Тем не менее мои успехи на поприще филологии обратили на себя особенное внимание одного молодого учителя в гимназии Святого Креста, магистра Зиллига[60]. Он разрешил мне приходить к нему почаще и приносить на просмотр работы, заключавшиеся в метрических переводах и в собственных поэтических произведениях. Особенно, по-видимому, полюбил он меня за мои способности к декламации. Насколько он меня высоко ценил в этом отношении, видно из того, что мне, двенадцатилетнему мальчику, он доверил произнесение с кафедры не только «Прощания Гектора с Андромахой» из Илиады, но и знаменитого монолога Гамлета.
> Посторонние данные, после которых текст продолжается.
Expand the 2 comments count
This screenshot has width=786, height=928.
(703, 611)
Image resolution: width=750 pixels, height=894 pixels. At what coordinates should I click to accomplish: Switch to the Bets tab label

В то время – я был тогда в четвертом классе – умер у нас внезапно ученик по имени Штарке [Starke]. Это печальное событие до такой степени возбудило общее сочувствие, что не только весь класс должен был принять участие в похоронах товарища, но ректор, кроме того, поручил нам написать стихотворение по этому случаю: это стихотворение должно было быть прочитано на могиле товарища и напечатано. Поданные стихотворения, и между ними мое, написанное торопливо, наспех, оказались, однако, по мнению ректора, настолько не заслуживающими особенного внимания, что он уже отказался было от своего первоначального плана и решил выступить сам с надгробным словом. Огорченный, я разыскал поскорее магистра Зил-лига, чтобы упросить его походатайствовать перед ректором в пользу моего стихотворения. Мы просмотрели его вместе снова. Красиво построенные, хорошо срифмованные восьмистрочные стансы понравились ему по своей форме, и это заставило его вникнуть в их содержание. Стихотворение было полно высокопарных образов, совершенно не подобающих мальчику моего возраста. Помню, там было место, написанное под большим влиянием монолога из аддисоновского «Катона»[61], где речь идет о самоубийстве. Нашел я этот монолог в одной английской грамматике. Слова: «и если б солнце почернело от старости, и звезды, усталые, упали на землю», слишком напоминавшие упомянутый монолог, вызвали на лице Зиллига почти обидную усмешку. Однако благодаря его стараниям и быстроте, с какой он очистил стихотворение от подобных украшений, я добился того, что оно было все-таки принято ректором, отпечатано и роздано в большом количестве экземпляров.